Rund 90 Prozent der katholischen Geistlichen in Russland sind Ausländer. Daraus ergibt sich laut Benedikt XVI. die Notwendigkeit der geistlichen Ausbildung von Russen, die die katholischen Gemeinden in Russland betreuen könnten.
"Die Sorge um Berufungen ist in unserer Zeit besonders notwendig", sagte Benedikt XVI. zu vier katholischen Priestern aus Russland - Erzbischof Paolo Pezzi, Bischof Joseph Werth, Bischof Clemens Pickel und Bischof Kirill Klimowicz.

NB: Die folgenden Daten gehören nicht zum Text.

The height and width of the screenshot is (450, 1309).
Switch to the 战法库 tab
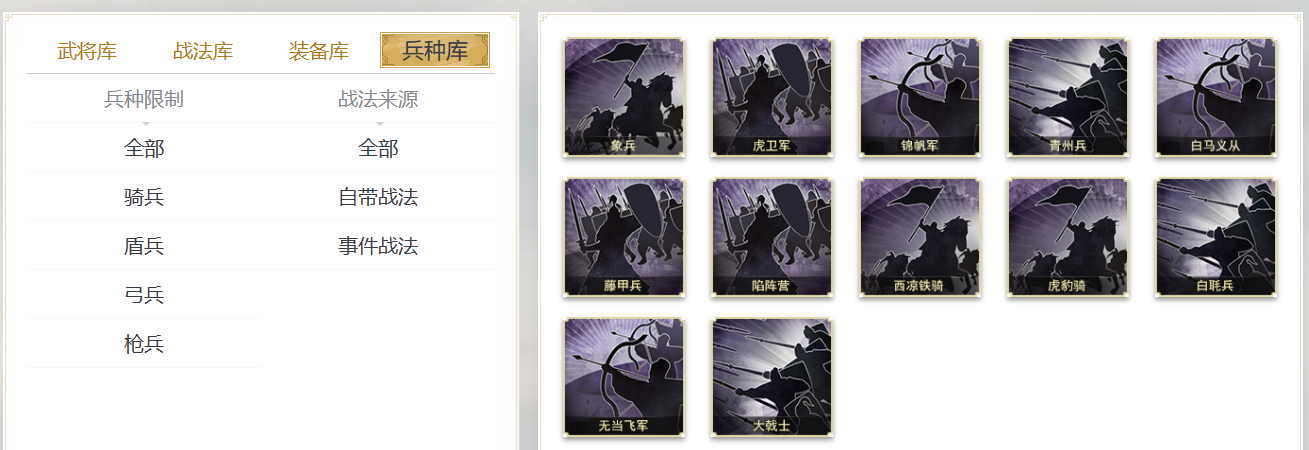tap(203, 51)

Der Papst brachte die Hoffnung zum Ausdruck, dass "die russische katholische Gemeinde, die ihren Beichtvätern und Märtyrern ein ehrendes Andenken bewahrt, berufen ist, das Erbe der Heiligkeit und der Treue zu Christus sowie die menschlichen und die geistlichen Werte, die der menschlichen und der evangelischen Weiterentwicklung zugrunde liegen, unverändert weitergeben wird".
Benedikt XVI. rief die Bischöfe auf, "nicht zu verzagen, wenn die kirchliche Wirklichkeit als bescheiden und die Ergebnisse der Priestertätigkeit als den aufgewandten Kräften nicht angemessen erscheinen werden".
Der Papst verwies darauf, dass die Katholiken in Russland in einem besonderen kirchlichen Kontext leben würden, wo die Bevölkerung "nach einer Jahrtausend alten orthodoxen Tradition mit ihrem reichen religiösen und kulturellen Erbe erzogen ist".
Das Oberhaupt der Katholiken hob die Notwendigkeit eines ökumenischen Dialogs hervor, wenn auch "dieser Dialog trotz der erzielten Fortschritte noch auf manche Schwierigkeiten stößt".
Der Papst hat dem neu gewählten Patriarchen von Moskau und ganz Russland, Kyrill, herzliche Grüße übermittelt.
Benedikt XVI. gab den Bischöfen seinen apostolischen Segen.
Die Priester aus Russland beenden noch in dieser Woche ihren Besuch im Vatikanstaat.